By Mazviwanza Shiri | The new president has sworn in his ‘NEW’ cabinet so that they can get down to some serious business. After listening to the comments made by some of the ministers, I still do not have confidence in their ability to turn around the fortunes of our beleaguered nation.
The first to comment was none other than the minister of transport, Cde. Jorum Gumbo. The gentleman is clearly at sixes and sevens on how to execute his duties. The first thing he talks about is the issue of international assistance that will be required to improve our road network and resuscitate the National Railways of Zimbabwe. It is this dependency syndrome that is seriously wrong with our mindset.
In other words, he is saying if we do not get donor support, the roads will continue in their current sorry state. That the government has no means of financing their own programs unless the international community chips in with the required assistance. It is like a father telling his big family sleeping in one room that he will ask the neighbors to assist in putting up another room for his family to ease congestion.
What a laughable view. Infrastructure development is personal business where the nation must make harsh decisions on their priorities because it promotes competitiveness on the regional front in terms of tourism and other economic activities. We must come up with a solid plan on how we will finance our projects and set short, medium and long term objectives and targets with special considerations to our income. If we get external support, the better as it will help cut down on the time span.
It is shocking, therefore, for this minister who is sitting on a considerable source of income from tollgates and special levies as exerted on our fuel imports to maintain our dilapidated roads. This is a fortune if well-managed as the landing price of fuel is about forty cents or so per litre. The rest are levies exerted by the government for its various programs. Even the irony in the hoax that he had died in a road accident over the weekend has escaped our esteemed minister as he was joking about it as if that was comic.

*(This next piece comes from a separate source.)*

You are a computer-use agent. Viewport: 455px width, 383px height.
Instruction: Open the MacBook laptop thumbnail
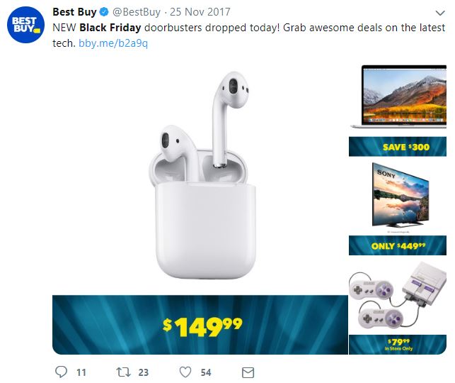click(398, 97)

No doubt, he assumed that sentiment without looking at the serious implication of the whole saga. As minister of Transport responsible for our highways, any accident is cause for concern as it means loss of life, a loved one, breadwinner or potential tax payer. Our roads have become dangerous jungles that are a menace to all users, reckless or cautious. Our greatest problem is the mindset of our leaders who believe money must come from the west or east to embark on major road rehabilitation projects while they recklessly spend what they have in their coffers on inconsequential exercises such as renaming the airport after a dysfunctional dictator.

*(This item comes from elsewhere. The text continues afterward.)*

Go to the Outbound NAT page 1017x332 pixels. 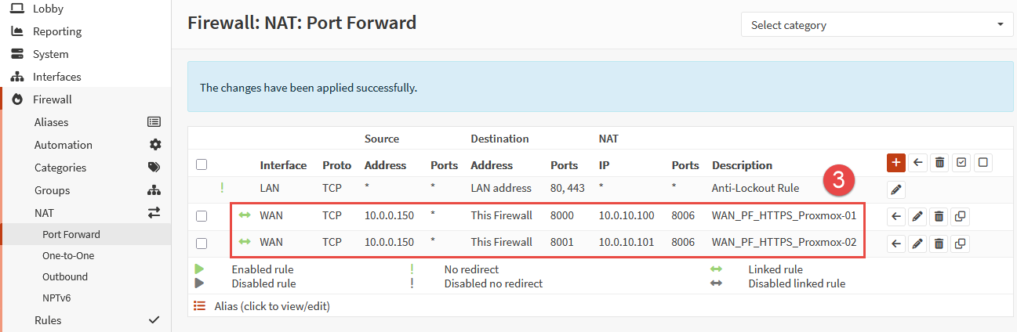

More than half a million was spent in that brief ceremony yet we have a road such as the Bindura- Shamva one, that was begun in about 1990 and is still incomplete. This is a mere twenty-eight kilometer stretch that has taken twenty seven years to complete. Can you imagine that the major contractors in this project include Chihuri’s companies, Goche and a few other big wigs. These leaders lack seriousness. I won’t talk of the other numerous roads that have largely been ignored as ministers triple over each other in paying homage to leaders who believe they are on the same pedestal with God. So CDE. Gumbo, wise up, roll up your sleeves and get down to serious business.
The police is yet another challenge we must contend with. Chihuri has largely been left to his own designs and has turned a once professional outfit into a den of crooks and extortionists, mafia style. It is not surprising because the guy has a checkered history himself. He has stayed on the job largely because Uncle Bob found him a lethal weapon against the opposition, otherwise he is completely useless and has the morals of an alley cat. Instead of monitoring our roads, the police have gone on a fund raising exercise where they demand bribes from unlicensed kombi drivers and mahwindi to look the other way as these make our roads and streets racing courses with impunity. Faulty cars are allowed to proceed after the guilty drivers pay their dirty dues to the police. Despite our modest volume of traffic, the accident rate is higher than that in countries where the traffic population is unbelievably high. In such nations, the police are professional, committed and effective in taming the formidable traffic jungle. The driver who killed malarial workers in Tsholotsho was reportedly drunk but I will bet my last bond coin he passed through a number of police manned roadblocks. Useless. Yes, let’s get rid of the useless police leadership and retrain the younger police officers on basic qualities of professional policing.
There is no need for us to look east or west for resources. We have to cultivate the culture of saving, planning, budgeting and setting goals for ourselves. This was non- existent in the Mugabe era. It was all spend, spend, waste, waste. That culture of profligacy and corruption has been our greatest downfall. Natural resources such as gold and other precious metals are smuggled out of the country to benefit the perpetrators at the expense of the nation at large. We are not helplessly poor but have failed in the art of being accountable to ourselves and the nation that looks up to us. The leadership, present and past, are so engrossed in their personal aggrandizement than serving the nation as they have sworn to do. Service takes a seat at the back of beyond. And look at how they ostentatiously display their ill begotten wealth like some well deserved crown to the poor, struggling masses.
Zimbabwe is not poor, far from it. We are victims of systematic deprivation instituted by Mugabe and his band which has come back again to haunt us. We will never go anywhere with the Jorum Gumbo (JG) mindset of waiting for foreign assistance. It is “Aluta Continua” for Zimbabwe as long as we have such position holders with the JG syndrome. We deserve better, comrades, and we must demand accountability from these thieving apologists and tell them the simple English adage, “Waste not, want not.”